Rate limiting is handled transparently by Blueprint's BullMQ workers. Each worker respects Google's daily quota limits and per-request rate limits, backing off automatically when throttled. The workers are configured with concurrency limits so that multiple accounts syncing simultaneously never collectively exceed your Google Ads API quota. If a sync job fails due to a transient API error, it is automatically retried with exponential backoff up to three times before being marked as failed and surfaced in the connection status UI.
Troubleshooting Common Issues
The most common issue with Google Ads connections is token refresh failure. While Google refresh tokens are technically long-lived, they can be invalidated if you change your Google account password, revoke Blueprint's access from your Google account security settings, or if your Google account is suspended. When a refresh token fails, Blueprint marks the connection as ERROR and stops attempting syncs. To resolve this, navigate to Settings → Connections, click Reconnect on the affected connection, and complete the OAuth flow again. Blueprint will issue a new refresh token and resume syncing from where it left off -- no historical data is lost.
Sync failures can also occur when Google Ads API quotas are exhausted. This is more likely if you have many accounts connected or if the accounts are very large. Blueprint's worker queue automatically pauses and retries when quota errors are detected, but if the issue persists across multiple retry cycles, the connection will show an ERROR state. In most cases, waiting until the next day (when Google resets daily quotas) resolves the problem automatically. If you consistently hit quota limits, contact Blueprint support to discuss optimizing your sync configuration.
Missing data is occasionally reported when users expect to see metrics that Google Ads does not provide for certain campaign types. For example, Local Services Ads (LSA) campaigns use a fundamentally different data model and are excluded from Blueprint's sync process entirely. If you notice an account has fewer campaigns in Blueprint than in the Google Ads UI, check whether the missing campaigns are LSA campaigns. Similarly, some campaign types like Performance Max have limited keyword-level data in the Google Ads API, which means Quality Score tracking is not available for those campaigns. Blueprint displays whatever data the API provides and does not fabricate metrics for unsupported campaign types.
★ ★ ★ ★
• _Work request 1_: According to the Google Ads sync guide, how many times is a sync job that fails from a transient API error retried before it is marked as failed?
• _Work request 2_: Return the part of the Google Ads sync guide starting at the words "Missing data is" and ending after the words "unsupported campaign types.", copied word for word.
Rely only on the Google Ads sync guide to answer.

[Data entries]
★ ★ ★ ★
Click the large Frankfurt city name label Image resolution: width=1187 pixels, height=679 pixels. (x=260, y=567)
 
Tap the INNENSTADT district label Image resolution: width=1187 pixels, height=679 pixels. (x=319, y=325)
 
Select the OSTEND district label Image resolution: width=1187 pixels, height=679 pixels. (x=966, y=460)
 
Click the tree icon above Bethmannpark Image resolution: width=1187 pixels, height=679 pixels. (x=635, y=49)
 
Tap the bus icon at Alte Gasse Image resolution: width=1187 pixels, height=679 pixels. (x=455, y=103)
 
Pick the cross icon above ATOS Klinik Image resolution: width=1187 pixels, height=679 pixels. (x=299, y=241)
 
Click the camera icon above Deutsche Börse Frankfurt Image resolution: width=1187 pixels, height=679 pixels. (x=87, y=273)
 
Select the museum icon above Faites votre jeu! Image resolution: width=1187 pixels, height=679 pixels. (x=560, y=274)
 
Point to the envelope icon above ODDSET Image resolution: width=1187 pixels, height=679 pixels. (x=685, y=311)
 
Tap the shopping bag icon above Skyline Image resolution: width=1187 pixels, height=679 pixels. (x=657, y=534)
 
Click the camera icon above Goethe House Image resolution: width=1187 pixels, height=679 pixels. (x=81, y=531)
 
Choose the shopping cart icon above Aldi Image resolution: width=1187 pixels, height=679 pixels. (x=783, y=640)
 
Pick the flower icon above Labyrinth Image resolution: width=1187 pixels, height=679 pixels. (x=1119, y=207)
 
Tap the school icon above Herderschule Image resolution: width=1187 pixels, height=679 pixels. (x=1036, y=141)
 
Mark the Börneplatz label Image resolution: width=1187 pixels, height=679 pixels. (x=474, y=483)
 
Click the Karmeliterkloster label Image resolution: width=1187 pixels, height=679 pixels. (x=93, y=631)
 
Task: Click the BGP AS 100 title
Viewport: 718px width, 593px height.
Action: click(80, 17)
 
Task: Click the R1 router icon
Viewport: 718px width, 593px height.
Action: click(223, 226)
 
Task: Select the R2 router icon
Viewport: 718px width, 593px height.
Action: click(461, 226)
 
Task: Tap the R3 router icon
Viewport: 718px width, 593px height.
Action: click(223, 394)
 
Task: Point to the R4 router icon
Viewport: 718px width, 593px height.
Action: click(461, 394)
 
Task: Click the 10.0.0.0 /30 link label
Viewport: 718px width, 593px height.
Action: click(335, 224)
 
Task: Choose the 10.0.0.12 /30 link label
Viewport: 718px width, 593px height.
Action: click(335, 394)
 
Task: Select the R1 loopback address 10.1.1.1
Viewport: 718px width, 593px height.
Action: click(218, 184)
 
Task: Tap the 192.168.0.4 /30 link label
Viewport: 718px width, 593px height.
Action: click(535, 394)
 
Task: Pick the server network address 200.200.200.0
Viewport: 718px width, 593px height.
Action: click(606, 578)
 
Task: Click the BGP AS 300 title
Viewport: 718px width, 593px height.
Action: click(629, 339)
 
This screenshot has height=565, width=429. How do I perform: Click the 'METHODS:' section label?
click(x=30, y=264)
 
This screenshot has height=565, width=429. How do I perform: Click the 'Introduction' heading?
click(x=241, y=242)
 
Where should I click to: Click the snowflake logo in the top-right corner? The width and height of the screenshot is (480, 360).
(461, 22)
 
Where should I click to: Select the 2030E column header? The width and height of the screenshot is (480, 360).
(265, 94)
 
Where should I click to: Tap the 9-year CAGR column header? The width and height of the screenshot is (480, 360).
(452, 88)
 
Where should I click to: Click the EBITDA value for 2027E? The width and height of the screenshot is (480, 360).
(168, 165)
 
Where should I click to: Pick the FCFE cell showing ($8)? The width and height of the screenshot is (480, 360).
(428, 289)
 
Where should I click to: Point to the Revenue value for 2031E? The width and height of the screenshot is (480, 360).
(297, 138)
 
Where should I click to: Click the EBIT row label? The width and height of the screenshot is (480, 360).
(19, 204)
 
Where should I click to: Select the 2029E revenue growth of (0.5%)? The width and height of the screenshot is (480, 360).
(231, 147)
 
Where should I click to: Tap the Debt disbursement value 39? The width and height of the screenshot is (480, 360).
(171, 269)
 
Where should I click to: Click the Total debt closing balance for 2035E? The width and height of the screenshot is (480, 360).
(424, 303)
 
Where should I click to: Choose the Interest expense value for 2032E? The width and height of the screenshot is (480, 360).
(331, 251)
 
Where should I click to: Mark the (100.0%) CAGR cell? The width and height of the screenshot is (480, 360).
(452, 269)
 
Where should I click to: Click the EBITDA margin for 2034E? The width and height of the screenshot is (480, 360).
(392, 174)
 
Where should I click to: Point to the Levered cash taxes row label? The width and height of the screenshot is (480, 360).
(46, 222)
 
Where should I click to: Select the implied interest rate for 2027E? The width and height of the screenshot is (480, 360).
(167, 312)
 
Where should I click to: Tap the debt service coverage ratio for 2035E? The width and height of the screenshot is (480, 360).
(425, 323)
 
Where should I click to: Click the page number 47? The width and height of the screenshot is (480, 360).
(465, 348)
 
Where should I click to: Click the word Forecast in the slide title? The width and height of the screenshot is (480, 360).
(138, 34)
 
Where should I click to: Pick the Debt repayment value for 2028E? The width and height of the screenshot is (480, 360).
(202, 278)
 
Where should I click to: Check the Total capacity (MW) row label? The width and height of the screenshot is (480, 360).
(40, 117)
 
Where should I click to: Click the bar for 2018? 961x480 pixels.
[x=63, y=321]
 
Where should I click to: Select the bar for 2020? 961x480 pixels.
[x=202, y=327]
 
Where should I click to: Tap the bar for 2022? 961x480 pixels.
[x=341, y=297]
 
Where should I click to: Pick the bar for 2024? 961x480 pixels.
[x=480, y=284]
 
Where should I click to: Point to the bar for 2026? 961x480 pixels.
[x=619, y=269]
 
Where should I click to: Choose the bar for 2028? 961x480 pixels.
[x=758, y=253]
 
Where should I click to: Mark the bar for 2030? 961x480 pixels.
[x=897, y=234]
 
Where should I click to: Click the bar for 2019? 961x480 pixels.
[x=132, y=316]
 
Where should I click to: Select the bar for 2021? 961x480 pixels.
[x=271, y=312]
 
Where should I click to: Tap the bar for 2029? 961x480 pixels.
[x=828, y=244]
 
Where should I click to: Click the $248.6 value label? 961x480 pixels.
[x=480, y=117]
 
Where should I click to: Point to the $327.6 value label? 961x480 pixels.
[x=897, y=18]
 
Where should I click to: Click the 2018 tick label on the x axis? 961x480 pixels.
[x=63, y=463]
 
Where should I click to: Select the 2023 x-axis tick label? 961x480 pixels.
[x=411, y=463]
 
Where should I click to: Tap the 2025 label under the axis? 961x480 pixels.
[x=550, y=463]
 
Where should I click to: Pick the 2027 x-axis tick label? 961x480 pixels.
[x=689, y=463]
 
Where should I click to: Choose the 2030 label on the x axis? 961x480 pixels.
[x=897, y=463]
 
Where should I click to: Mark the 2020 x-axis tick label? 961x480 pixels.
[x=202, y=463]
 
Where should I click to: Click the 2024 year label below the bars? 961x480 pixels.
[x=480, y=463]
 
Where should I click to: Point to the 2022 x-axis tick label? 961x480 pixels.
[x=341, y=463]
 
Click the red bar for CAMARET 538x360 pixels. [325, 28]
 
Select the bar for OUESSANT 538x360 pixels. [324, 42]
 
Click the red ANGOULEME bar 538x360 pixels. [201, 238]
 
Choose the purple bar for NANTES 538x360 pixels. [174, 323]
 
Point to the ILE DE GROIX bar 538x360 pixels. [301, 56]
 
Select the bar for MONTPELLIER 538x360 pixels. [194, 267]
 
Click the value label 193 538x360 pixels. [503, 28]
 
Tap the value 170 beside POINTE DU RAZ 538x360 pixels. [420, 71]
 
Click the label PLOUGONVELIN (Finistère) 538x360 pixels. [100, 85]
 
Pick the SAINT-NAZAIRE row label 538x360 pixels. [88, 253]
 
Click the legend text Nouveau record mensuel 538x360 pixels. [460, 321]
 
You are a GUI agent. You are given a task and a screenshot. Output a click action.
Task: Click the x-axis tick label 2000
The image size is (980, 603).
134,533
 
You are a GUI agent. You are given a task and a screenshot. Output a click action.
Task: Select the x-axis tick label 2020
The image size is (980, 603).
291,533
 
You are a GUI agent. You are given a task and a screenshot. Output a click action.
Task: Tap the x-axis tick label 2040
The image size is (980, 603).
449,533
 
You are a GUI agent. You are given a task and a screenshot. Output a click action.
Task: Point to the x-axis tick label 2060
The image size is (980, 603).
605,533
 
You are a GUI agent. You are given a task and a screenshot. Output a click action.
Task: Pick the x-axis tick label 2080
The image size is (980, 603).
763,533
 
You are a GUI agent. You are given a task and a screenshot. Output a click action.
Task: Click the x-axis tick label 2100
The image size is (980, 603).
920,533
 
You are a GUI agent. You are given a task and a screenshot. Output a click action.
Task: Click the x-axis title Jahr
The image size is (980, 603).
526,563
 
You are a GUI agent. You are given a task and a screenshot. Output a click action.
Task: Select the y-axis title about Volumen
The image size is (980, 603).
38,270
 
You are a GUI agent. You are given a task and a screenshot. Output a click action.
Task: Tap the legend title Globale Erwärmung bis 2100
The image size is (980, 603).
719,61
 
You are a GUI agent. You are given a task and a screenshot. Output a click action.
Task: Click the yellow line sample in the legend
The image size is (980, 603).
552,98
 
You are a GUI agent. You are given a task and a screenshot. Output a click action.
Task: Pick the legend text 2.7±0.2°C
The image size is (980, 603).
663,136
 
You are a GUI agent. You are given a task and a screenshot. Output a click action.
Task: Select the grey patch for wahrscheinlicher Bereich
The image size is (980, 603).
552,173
★ ★ ★ ★
• _Response area 1_: Up to three times, with exponential backoff.

• _Response area 2_:
Missing data is occasionally reported when users expect to see metrics that Google Ads does not provide for certain campaign types. For example, Local Services Ads (LSA) campaigns use a fundamentally different data model and are excluded from Blueprint's sync process entirely. If you notice an account has fewer campaigns in Blueprint than in the Google Ads UI, check whether the missing campaigns are LSA campaigns. Similarly, some campaign types like Performance Max have limited keyword-level data in the Google Ads API, which means Quality Score tracking is not available for those campaigns. Blueprint displays whatever data the API provides and does not fabricate metrics for unsupported campaign types.